◆ **Stored items**

== == ==

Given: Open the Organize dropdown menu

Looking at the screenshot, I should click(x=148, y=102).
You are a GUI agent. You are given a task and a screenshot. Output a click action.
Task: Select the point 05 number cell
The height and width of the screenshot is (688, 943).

== == ==

Write out exactly the lines from the one with "You are a GUI" through the end of the records above, both ends included, and leave out all other lines.

You are a GUI agent. You are given a task and a screenshot. Output a click action.
Task: Select the point 05 number cell
The height and width of the screenshot is (688, 943).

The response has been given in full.